En el Día Mundial de la Salud los médicos del Policlínico Peruano Japonés realizaron el chequeo médico general en el colegio Hideyo Noguchi, programado como una de las actividades importantes de la celebración en homenaje a los 120 años de la inmigración japonesa al Perú.
Desde tempranas horas en alegre caravana los profesionales de la salud del policlínico llegaron a Chacra Cerro ofreciendo con cariño, entrega y mucha sensibilidad social su apoyo a los entusiastas alumnos hideyinos, emulando al célebre médico que dio su vida por la humanidad, el doctor Hideyo Noguchi.
Anualmente, el Policlínico Peruano Japonés realiza el examen médico general en cada colegio de la colectividad nikkei, siendo la escuela de Chacra Cerro la primera en recibir este servicio de proyección social, a solicitud de su directora Juana Miyashiro a Shozo Kitsuta y Elena de Kohatsu, extendiéndose luego a todos los colegios nikkei en resguardo de la salud de los niños y jóvenes.
Esta jornada de salud contó con la presencia de varios médicos que contaron con el apoyo de un destacado grupo de enfermeras y técnicos en enfermería en diversas especialidades apreciándose la destacada coordinación de la licenciada Carolina Campomanes.
Se destacó la presencia de Miriam Chig Kamt, gerente del policlínico, a quien se agradeció por esta especial deferencia de estar en contacto con toda la familia hideyina, su preocupación y ser partícipe directa y activa del chequeo médico.

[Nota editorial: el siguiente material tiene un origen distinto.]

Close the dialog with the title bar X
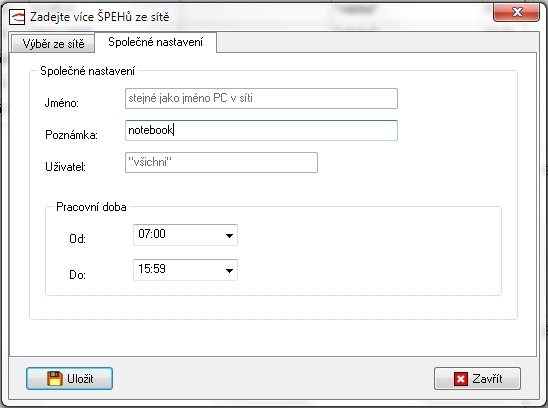Image resolution: width=548 pixels, height=408 pixels. pyautogui.click(x=516, y=13)
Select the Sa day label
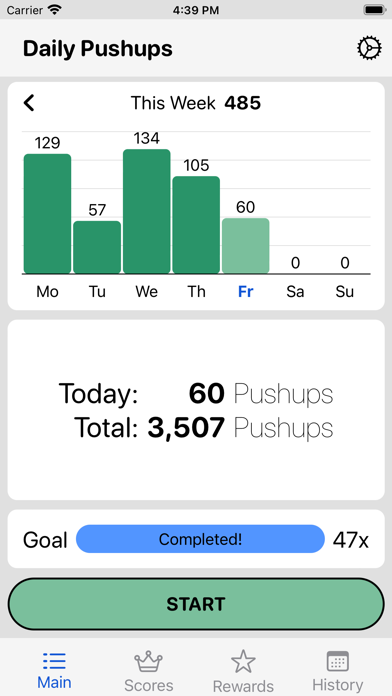 (295, 292)
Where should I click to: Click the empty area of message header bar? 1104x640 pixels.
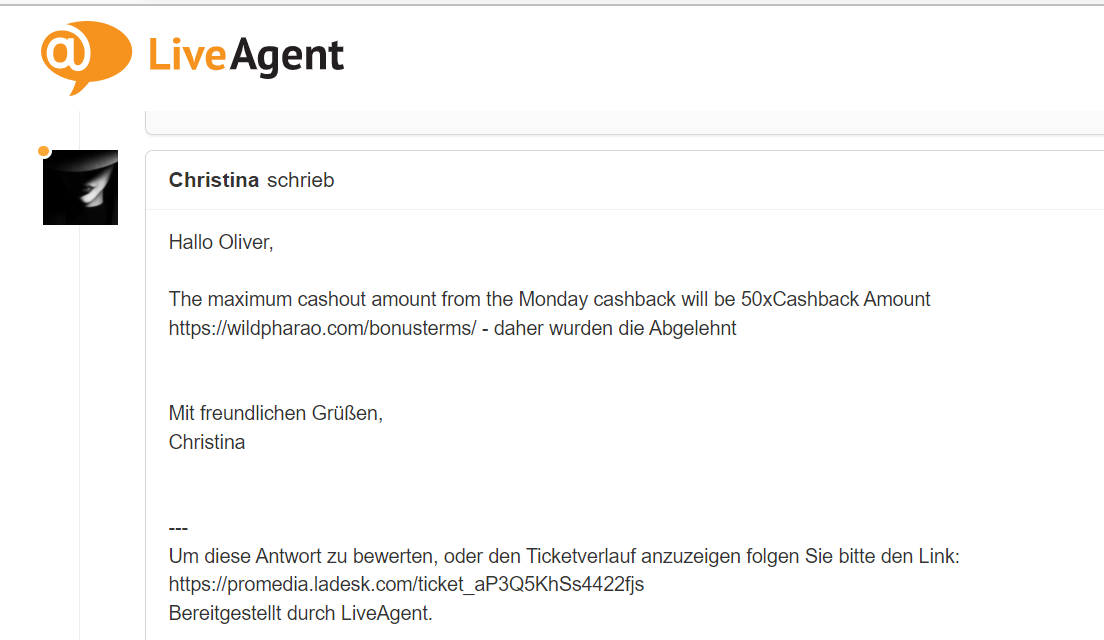(700, 180)
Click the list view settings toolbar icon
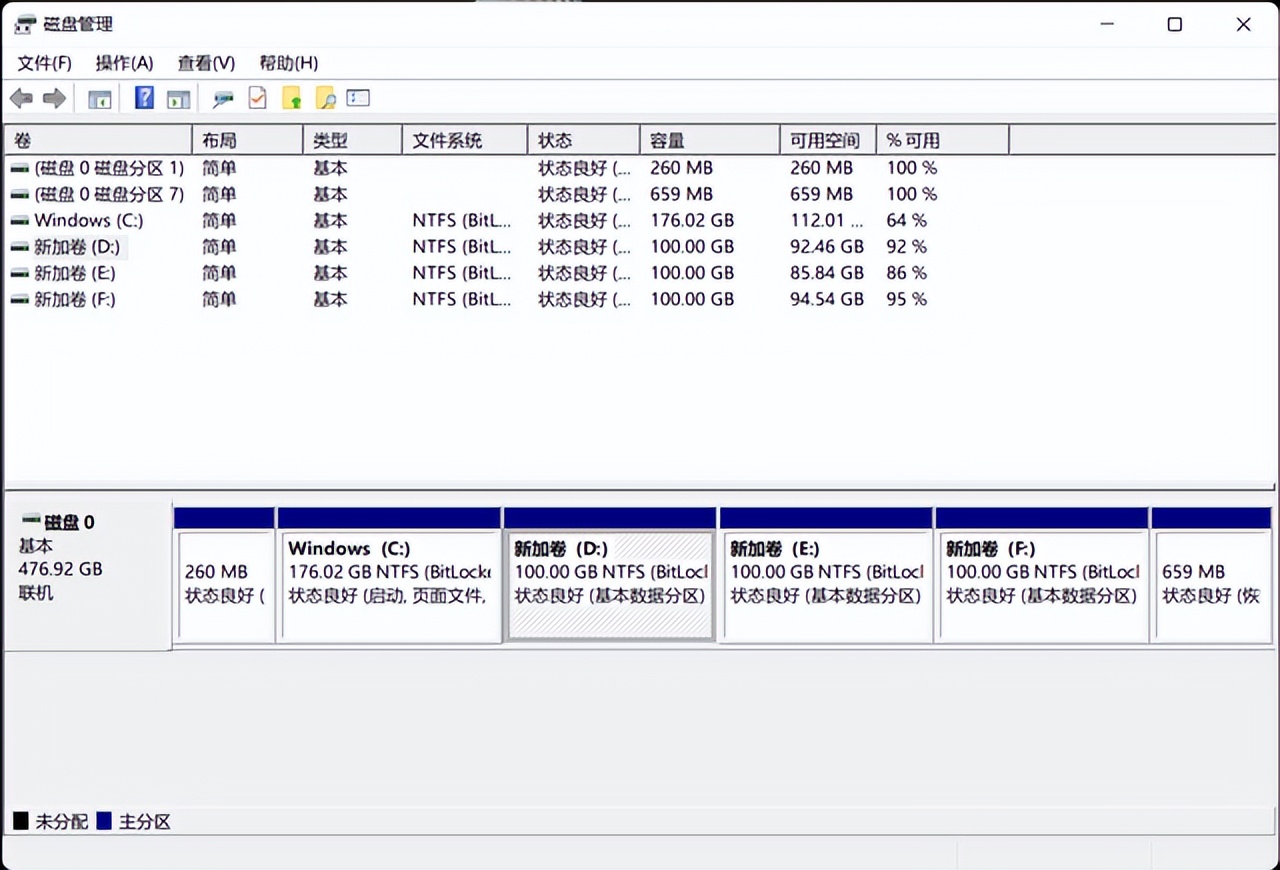The height and width of the screenshot is (870, 1280). [358, 98]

En esta oportunidad se realizaron un total de 444 consultas médicas en Medicina General y las especialidades de Pediatría, Ginecología, Odontología, Traumatología, Dermatología, Oftalmología y Otorrinolaringología, siendo beneficiados los alumnos de los tres niveles así como los padres de familia y profesores mediante las atenciones en densitometría, presión arterial y pruebas de colesterol. Asimismo, previo al examen médico se realizó un examen parasitológico a todo el alumnado de los niveles de inicial y primaria.
Siendo tan significativa la ocasión y en agradecimiento por la labor, el esfuerzo y dedicación de los médicos, enfermeras y técnicos, la directora del plantel le hizo entrega de una plantita de bambú apreciada además de sus propiedades curativas, por ser símbolo de rectitud, fortaleza, vitalidad, paciencia, constancia y perseverancia, cualidades que reflejan el quehacer profesional de toda persona que dedica su tiempo y esfuerzo por brindar bienestar a la humanidad y representa el camino recorrido desde hace 120 años por la comunidad peruano japonesa por unir los lazos de amistad entre Perú y Japón.
La labor anual que realiza el Policlínico Peruano Japonés, es una labor muy encomiable que silenciosamente realiza APJ, como parte del programa de proyección social y beneficia a cientos de escolares y familiares de la comunidad nacional en general.